Much remains to be learned about NPY and its influence on performance and stress recovery. One area warranting further study concerns the impact of alcohol. According to Lewinski, animal tests suggest that alcohol consumption significantly impairs the production of NPY. “If this holds true for humans, this may present a difficult new issue for trainers and officers.”

Yale Scientific reports that “Morgan and colleagues are now seeking investigational drug approval for an IV administration test, designed to boost levels of NPY” and explore the effects. “Future drugs may aim to raise NPY levels.”

“The full extent to which we can influence brain chemistry independent of drugs is yet to be determined,” Lewinski notes. “But we do know that the brain is malleable and can change with our efforts to use it and make it grow.
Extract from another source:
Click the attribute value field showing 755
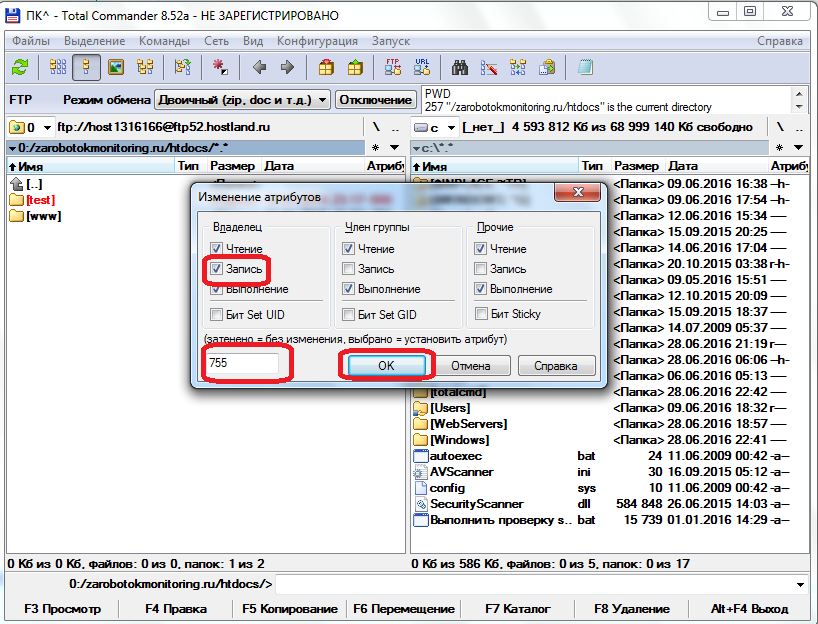(x=242, y=365)
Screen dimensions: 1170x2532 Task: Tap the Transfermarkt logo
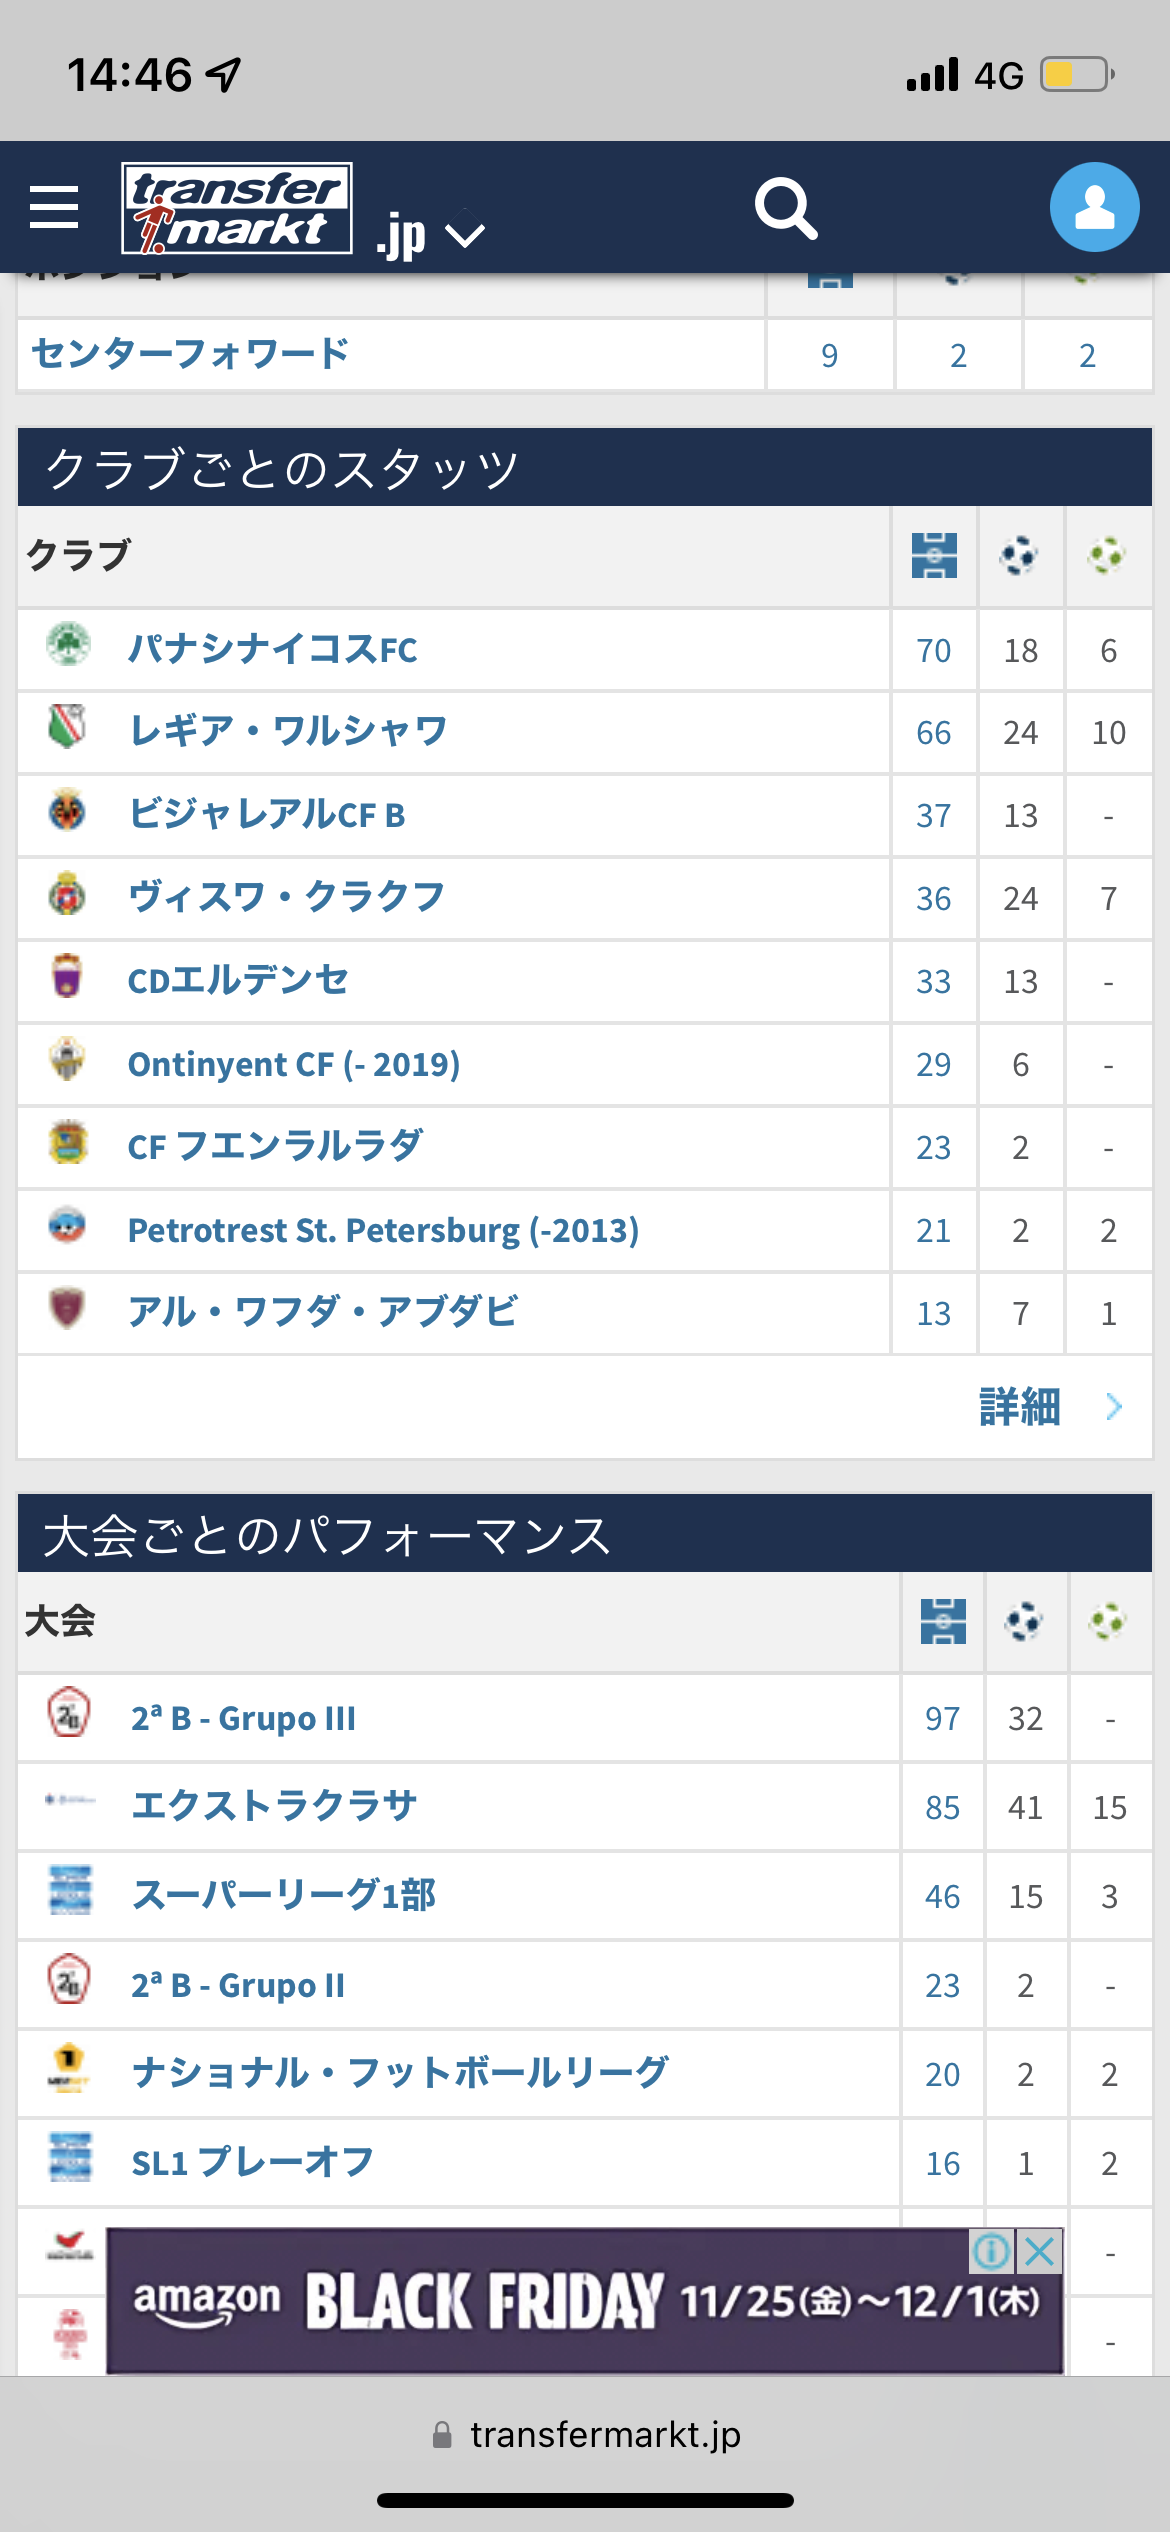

The challenge is to find the best way or ways through training to alter the brain’s attention center so that each officer has a shot at enjoying the kinds of performance and coping benefits that seem to be related to high levels of NPY.”

In the study FSRC hopes soon to fund, Lewinski and his research team will test which training approaches seem best for helping officers develop mental control and constructive focus in high-stress encounters.

“It’s essential to officer survival that we identify how to most effectively facilitate and enhance attention and focus because this will improve performance in many types of stressful situations,” Lewinski says.

“Initially, we’ll be testing a variety of attention-developing mechanisms to see which produce the most desirable results. Ultimately we hope to have the scientific basis for showing trainers how to build an officer’s ability to determine what’s most important to pay attention to in complex, life-threatening encounters and thus build his or her ability to respond appropriately.”

Among the popular training components FSRC researchers plan to examine are so-called “stress inoculation” exercises. “Many trainers believe this is helpful because it exposes officers to the ‘realism’ of the street,” Lewinski observes. “But if this involves just heaping stress on trainees, it may not be as helpful as imagined. In fact, it can be counterproductive by instilling fear and anxiety.

“The idea is not to traumatize officers with stress but to skillfully guide them to develop the ability to focus on what’s important to their survival during a stressful encounter. This, then, becomes a training method that enhances confidence and competence, so the officer emerges better prepared to defend his life and defeat a threatening adversary.

A grant proposal for this research is currently before the National Police Federation in England.

An earlier report by FSN told of work by Dr. Morgan concerning the effect of high stress on memory. For details of his surprising findings from that research, see FSN Transmission #2.

Speaking of focus, multi-tasking–trying to do more than one thing at a time–sounds efficient and time-saving, but it actually slows you down, according to several new research reports cited in a recent article from the New York Times News Service.

Researchers from Vanderbilt University, for example, found that when study participants attempted 2 tasks at the same time, responses were delayed by up to a second. In many daily tasks, a lost second is unimportant, but in some situations that fragment of time could be critical.

Neuroscientist Rene Marois mentions talking on a cell phone while driving a car, a subject we’ve addressed in previous FSN transmissions (for example, see Transmission #24, 8/1/05.

“A one-second delay in response time at 60 miles an hour could be fatal,” he points out.

“We are under the impression that we have this brain that can do more than it often can.”